Can any one help me with this question , in my solution i tried the brute force way and generated every possible subse

which is 2^30 which wont pass the time limit for 100 points.

thanks

You have to use brute force here… but in little smart way… you can see that you can solve till 2^22 using brute force by generating all possible sums… and you can also see that 33th element of series should be sufficient because N<=10^10 and 33th element of series would be greater that 10^10. But 2^33 summations cannnot be calculated in given time limit. So…

Here is trick:

Just divide series of 34 elements into two parts of 17-17 elements… now all summations that can be formed by both of them are two arrays of size 2^17. sort them… And iterate over one array and find n-a[i] in second array using binary search… So now it’s Time Complexity would be of O(2^17*log(2^17))*number of testCases…

You can follow my this solution for approach…

Nice solution!

I did the problem in O(log n) time complexity.
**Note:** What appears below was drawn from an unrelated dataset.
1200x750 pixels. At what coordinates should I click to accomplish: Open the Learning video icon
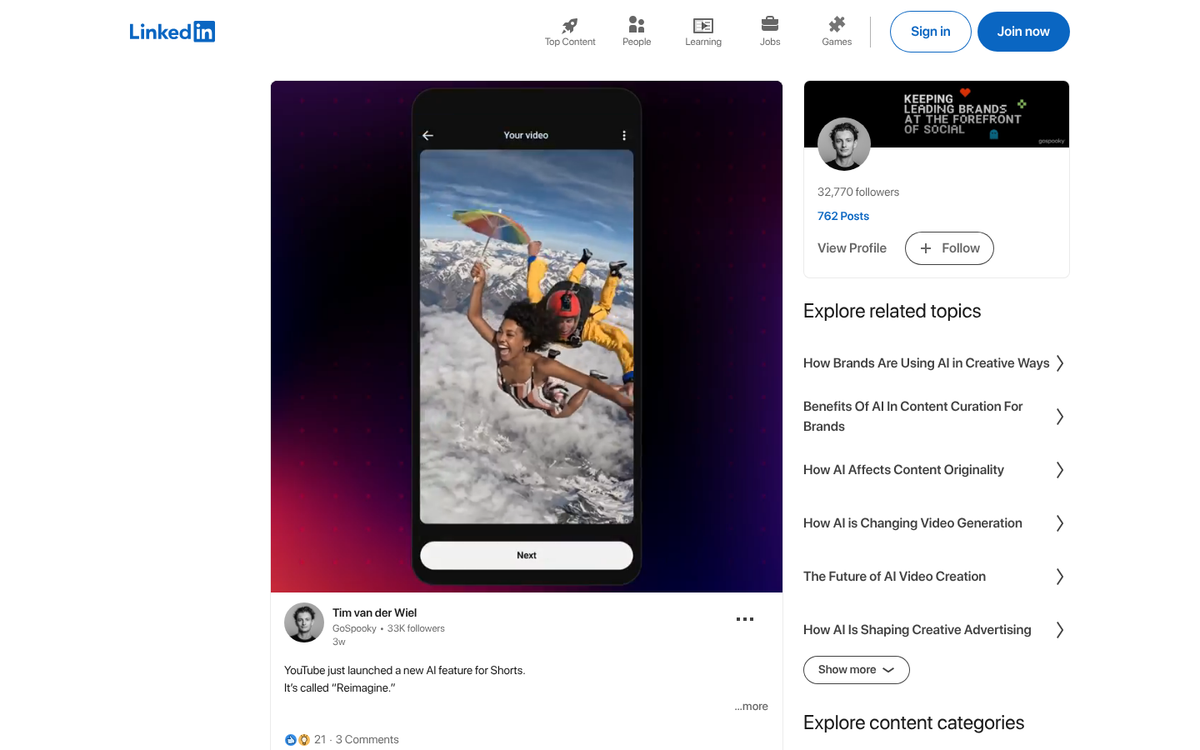tap(703, 25)
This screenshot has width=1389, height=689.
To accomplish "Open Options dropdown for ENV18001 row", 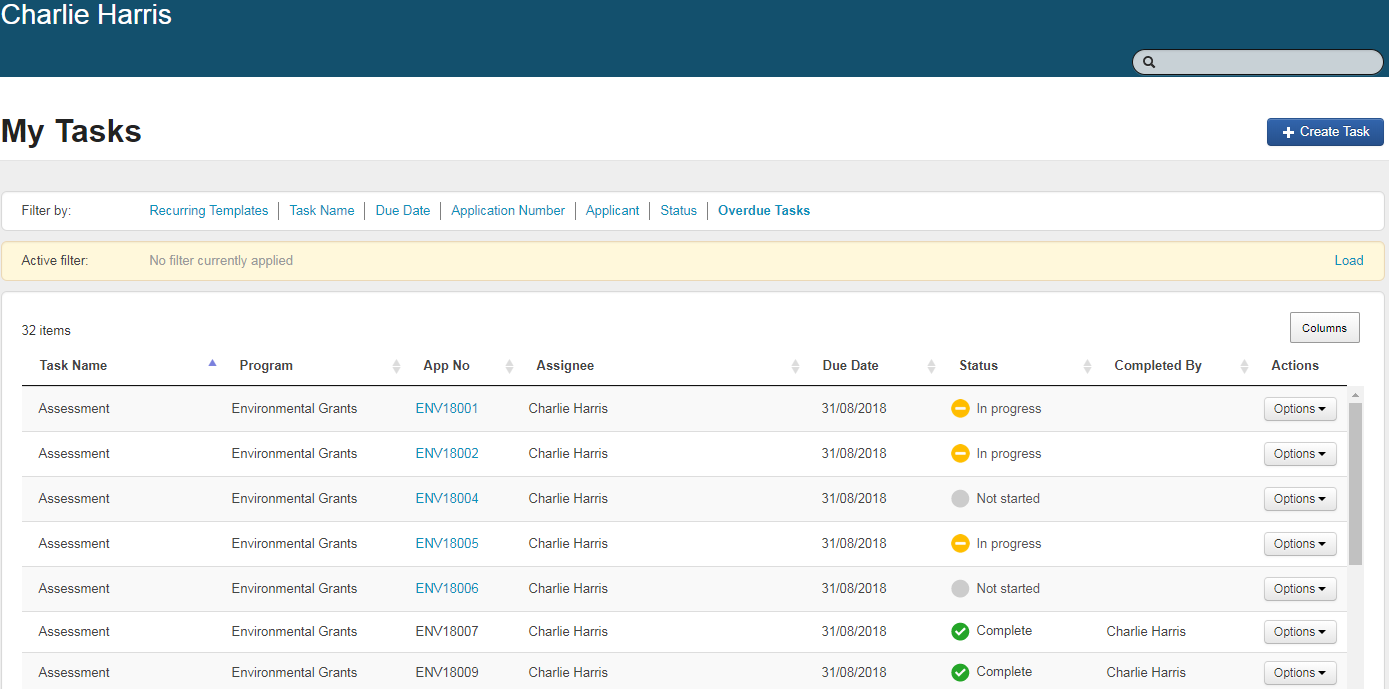I will (x=1300, y=409).
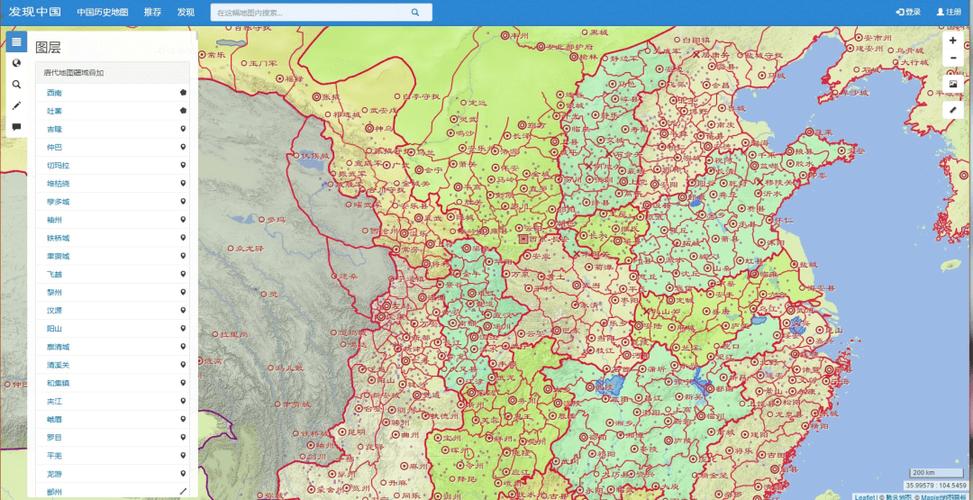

My solution

Observe that any general term of the sequence can be defined as a[2k+1]=6*(4^(k-1))+7*(4^k-1)/3 and a[2k+2]=6*(4^(k-1))+7*(4^k+2)/3 for k>=1. So if we consider summation of any n number of such terms observe that the sum S=6*§ + 7*(4p+c)/3 where p=4^(k1-1)+4^(k2-2)+… which will occur in the n terms chosen and c can take values between -n and 2n depending if we chose even numbered term or odd. So 6*§ + 7*(4p+c)/3=n => (3n-7c)/46=p. So check for c values ranging from -20 to 40 approx and if 3n-7c is divisible by 46 then (3n-7c)/46 in base 4 should contain only the digits 0 1 or 2. Note that this does not work if the numbers 2 or 7 are also a part of the subset whose sum is n. So check for n, n-2,n-7 and n-9. This solution works in O(log n).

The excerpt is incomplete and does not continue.